[Selected excerpt Boundary: Start]

Vermilion snapper assembly

The following template with indicative commands describes the general process of creating the Vermillion snapper assemblies described in the article by Roa-Varon et al., 2024. The commands are indicative and no specific path structure or file-naming is defined, however the general workflow is depicted and the process can be repeated.

Data and files

To assemble, refine and polish the Vermilion snapper genome, we are using PacBio HiFi long reads, an Illumina HiC library and also Illumina Whole Genome Sequencing reads.

Filenames

WGS

WGS_FILE_R1.fastq.gz
WGS_FILE_R2.fastq.gz

HiC

HIC_FILE_R1.fastq.gz
HIC_FILE_R2.fastq.gz

PacBio HiFi

PACBIO_HIFI.fastq.gz

Quality control

PacBio HiFi reads

We are using HiFiAdapterFilt. Indicative commands:

mkdir hififilt
export PATH=$PATH:/PATH/TO/HiFiAdapterFilt/DB
sh pbadapterfilt.sh -p PACBIO_HIFI -t 8
# Will output PACBIO_HIFI.filt.fastq.gz

Illumina HiC and WGS reads

We are using FastQC to generate QC reports. Indicative commands:

fastqc -t 2 WGS_FILE_R1.fastq.gz WGS_FILE_R2.fastq.gz
fastqc -t 2 HIC_FILE_R1.fastq.gz HIC_FILE_R2.fastq.gz

We are using TrimGalore for trimming. Indicative commands:

trim_galore \
  --length 50 \
  --output_dir . \
  --path_to_cutadapt /usr/bin/cutadapt \
  --cores $CORES \
  --paired \
  --retain_unpaired \
  --fastqc \
  --trim-n WGS_FILE_R1.fastq.gz WGS_FILE_R2.fastq.gz
# Will output WGS_FILE_R1.filt.fastq.gz WGS_FILE_R2.filt.fastq.gz

trim_galore \
  --length 50 \
  --output_dir . \
  --path_to_cutadapt /usr/bin/cutadapt \
  --cores $CORES \
  --paired \
  --retain_unpaired \
  --fastqc \
  --trim-n HIC_FILE_R1.filt.fastq.gz HIC_FILE_R2.filt.fastq.gz
# Will output HIC_FILE_R1.filt.fastq.gz HIC_FILE_R2.filt.fastq.gz

From this point forward, we assume that:

PACBIO_HIFI.fastq.gz = PACBIO_HIFI.filt.fastq.gz

WGS_FILE_R1.fastq.gz = WGS_FILE_R1.filt.fastq.gz

WGS_FILE_R2.fastq.gz = WGS_FILE_R2.filt.fastq.gz

HIC_FILE_R1.fastq.gz = HIC_FILE_R1.filt.fastq.gz

HIC_FILE_R2.fastq.gz = HIC_FILE_R2.filt.fastq.gz

Initial de novo assembly

hifiasm parameter optimization

We are using Mabs. Indicative command:

mabs-hifiasm.py \
  --pacbio_hifi_reads PACBIO_HIFI.fastq.gz \
  --short_hi-c_reads_R1 HIC_FILE_R1.fastq.gz \
  --short_hi-c_reads_R2 HIC_FILE_R2.fastq.gz \
  --download_busco_dataset actinopterygii_odb10.2021-02-19.tar.gz \
  --threads 32 \
  --output_folder mabs_output

hifiasm run without Mabs (results are almost identical). Indicative command:

hifiasm -o rsnapper_v1.asm -t32 \
  --h1 HIC_FILE_R1.fastq.gz \
  --h2 HIC_FILE_R2.fastq.gz 
  PACBIO_HIFI.fastq.gz

Get fasta from hifiasm output:

awk '/^S/{print ">"$2;print $3}' rsnapper_v1.asm.hic.p_ctg.gfa \
  > rsnapper_v1.fasta
awk '/^S/{print ">"$2;print $3}' rsnapper_v1.asm.hic.hap1.p_ctg.gfa \
  > rsnapper_v1.hap1.fasta
awk '/^S/{print ">"$2;print $3}' rsnapper_v1.asm.hic.hap2.p_ctg.gfa \
  > rsnapper_v1.hap2.fasta

QC on initial assembly

We are using QUAST. Indicative command:

quast.py \
  -o quast rsnapper_v1.fasta \
  -pe1 WGS_FILE_R1.fastq.gz \
  -pe2 WGS_FILE_R2.fastq.gz

HiC integration with Juicer and 3D-DNA pipeline

The Juicer and 3D-DNA pipelines are less automated. Below indicative commands based on the manuals. Arima2 refers to new option added for the purposes of the manuscript (restriction enzyme sequences are not publicly available).

[Selected excerpt Boundary: End]
[Data Boundary: Start]

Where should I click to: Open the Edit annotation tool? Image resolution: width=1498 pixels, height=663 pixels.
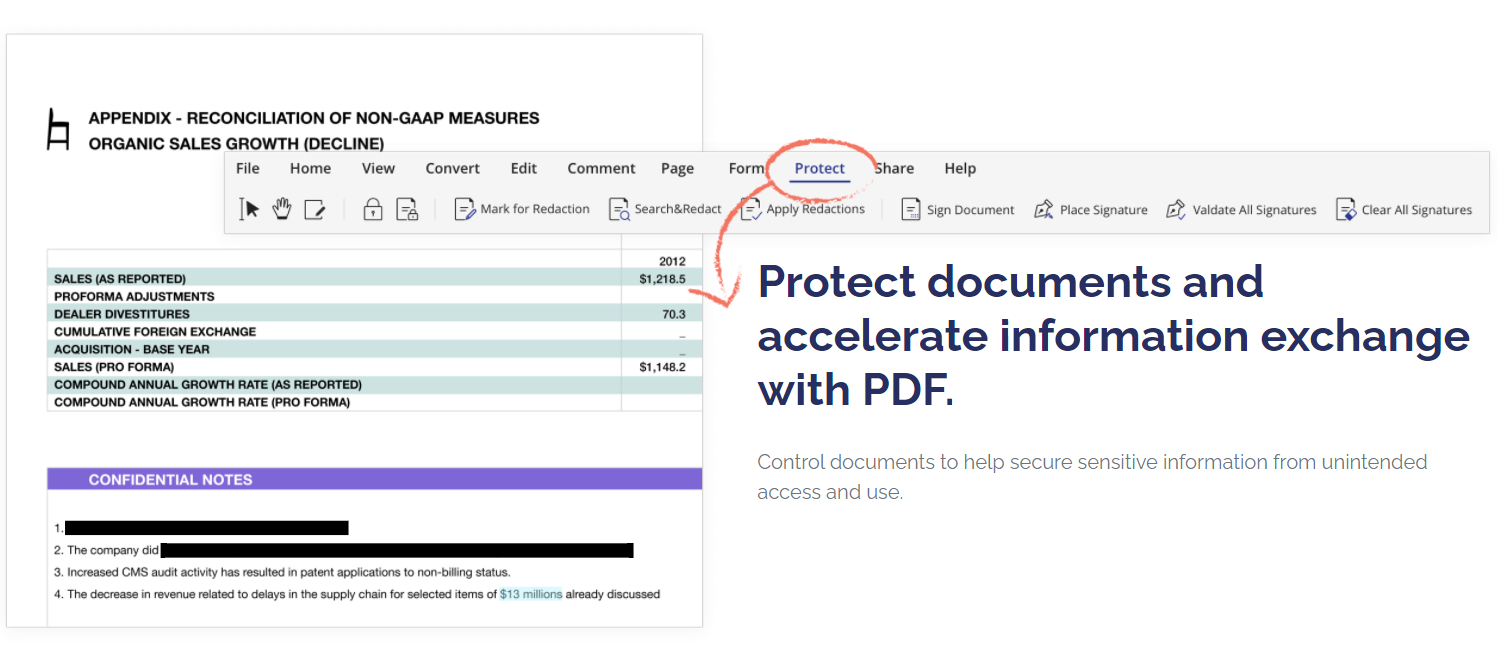pyautogui.click(x=316, y=208)

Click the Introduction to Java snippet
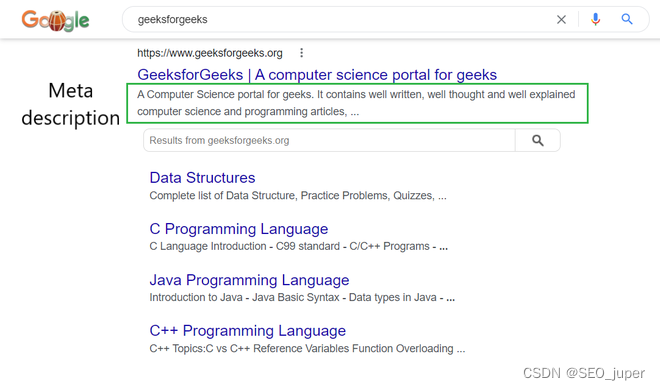click(302, 297)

[Data Boundary: End]

What this task involves:
Summarize the Vermilion snapper assembly template above in two sentences.

Completed exercise:
The template gives indicative commands for assembling the Vermilion snapper genome from PacBio HiFi long reads, an Illumina HiC library and Illumina whole genome sequencing reads, beginning with quality control through HiFiAdapterFilt for the HiFi reads and FastQC and TrimGalore for the Illumina reads. An initial de novo assembly is then built with hifiasm, either with Mabs parameter optimization or without it, extracted to FASTA with awk, checked with QUAST, and followed by HiC integration using the Juicer and 3D-DNA pipelines.